A large clinical study meant to test the heart safety of the diabetes treatment Avandia may be in jeopardy as a result of recent reports of the drug’s risks, according to an executive at its maker, GlaxoSmithKline.
Dr. Ronald L. Krall, the medical director for GlaxoSmithKline, said in a telephone interview yesterday that some of the 4,450 patients enrolled in the drug trial, called Record, have dropped out this week because of safety concerns about Avandia.
Dr. Krall said he did not yet know how many patients have withdrawn, but said Glaxo was now worried about whether it could complete the drug trial, which has been scheduled to run through next year. The company has been counting on a successful outcome from the study to dispel widespread concerns that Avandia carries a higher risk of heart attacks than other diabetes drugs.

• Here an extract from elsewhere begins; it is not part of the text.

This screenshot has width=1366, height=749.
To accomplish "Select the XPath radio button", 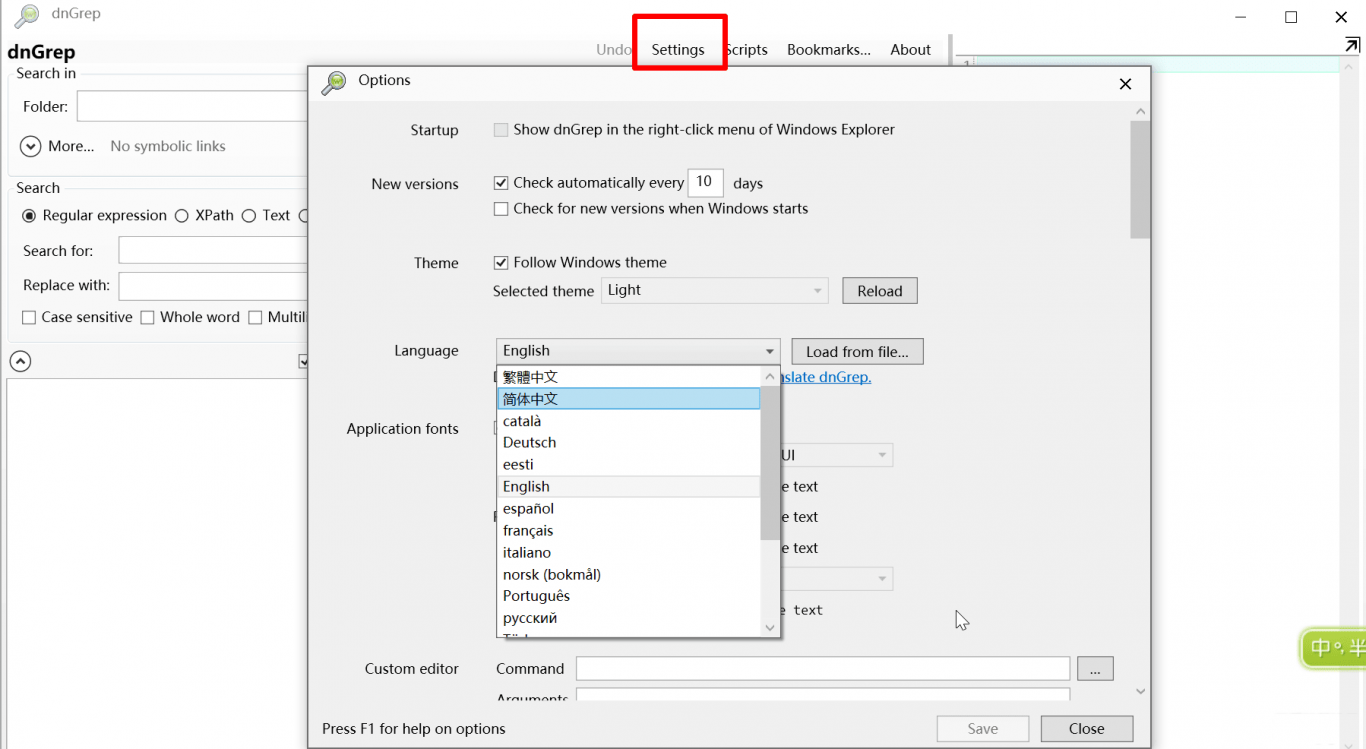I will (x=182, y=216).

Now, though, the independent research committees overseeing the study “are concerned about the ability of the study to continue” and are “considering what to do to prevent people from dropping out of the trial,” Dr. Krall said.
The safety concerns were ignited by an analysis published Monday in The New England Journal of Medicine suggesting that Avandia, used to treat Type 2 diabetes, carries an increased risk of heart attack, estimated at 43 percent, compared with other diabetes drugs or placebos.
In response to the medical journal article, the Food and Drug Administration, issued a safety alert for Avandia and advised patients who take it to consult their doctors.
Avandia, which was approved by the F.D.A. in 1999, has been used by an estimated seven million people, six million of them in the United States.
Yesterday, the F.D.A. said its own recent analysis of more than 40 clinical studies of Avandia seemed to confirm the findings in The New England Journal of Medicine’s study, whose lead author was the influential Cleveland Clinic heart specialist Steven E. Nissen.
But an agency spokeswoman yesterday urged caution in interpreting those results.
“Dr. Nissen’s meta-analysis and the F.D.A.’s meta-analysis both arrived at a similar figure of 40 percent” the F.D.A. spokeswoman, Julie Zawisa, wrote in an e-mail message. “But this alone, is not conclusive of anything. What it does mean is that we need to try to reconcile the meta-analysis finding with clinical trial data that DO NOT show this increased risk.”
People with Type 2 diabetes are already at risk of heart attacks, facing a 20.2 percent chance of such an attack over seven years. One of the main reasons for controlling blood sugar in diabetic patients is to manage that risk.
But if Dr. Nissen’s analysis is an accurate reflection of Avandia’s increased risk, it appears the drug would do more cardiovascular harm than good. Diabetics taking Avandia would run a 28.9 percent chance of heart attack over the same seven-year period, according to his analysis.
GlaxoSmithKline’s own meta-analysis, submitted to the F.D.A. last August, showed a slightly lower 31 percent increased risk of heart attack.
A meta-analysis, which involves comparing the results of disparate clinical trials, is not considered as definitive as a uniform, controlled patient study of the sort GlaxoSmithKline has been counting on with its Record trial. Both GlaxoSmithKline and the F.D.A. have said that the meta-analyses indicating a heart risk with Avandia are contradicted by an interim look at Record, as well as data from an analysis of more than 20,000 patients enrolled in a UnitedHealthcare plan.
But neither GlaxoSmithKline nor the F.D.A. has released results from that interim assessment of Record, which was conducted within the last month.
The F.D.A. has received heavy criticism this week from Capitol Hill, where members of Congress have suggested that Avandia is shaping up as another Vioxx — a painkiller that became a bestseller, despite periodic questions about its safety, before being taken off the market in 2004 when its heart risks became irrefutable.
The F.D.A. plans to ask an advisory panel to review the Avandia data. Such panels, if they find safety risks with a drug, can recommend that the agency require a stronger warning label or ban the drug altogether.
Avandia is Glaxo’s second-largest selling drug, with more than $3 billion in sales last year worldwide. The company’s American depository receipts fell nearly $5 this week on news of safety concerns about the drug. The shares closed yesterday at $52.43.
GlaxoSmithKline has urged regulators and the public not to rush to judgment based on the New England Journal of Medicine article and has said that the Record trial, which began in 2000, would be a more reliable way to estimate the drug’s cardiovascular risks.
In that study, half of the 4,450 patients are being treated with Avandia in combination with another diabetes drug, while the others are being treated with two other drugs.
The trial is designed to determine whether patients taking Avandia are more likely to have a range of cardiovascular problems, including heart attack and stroke.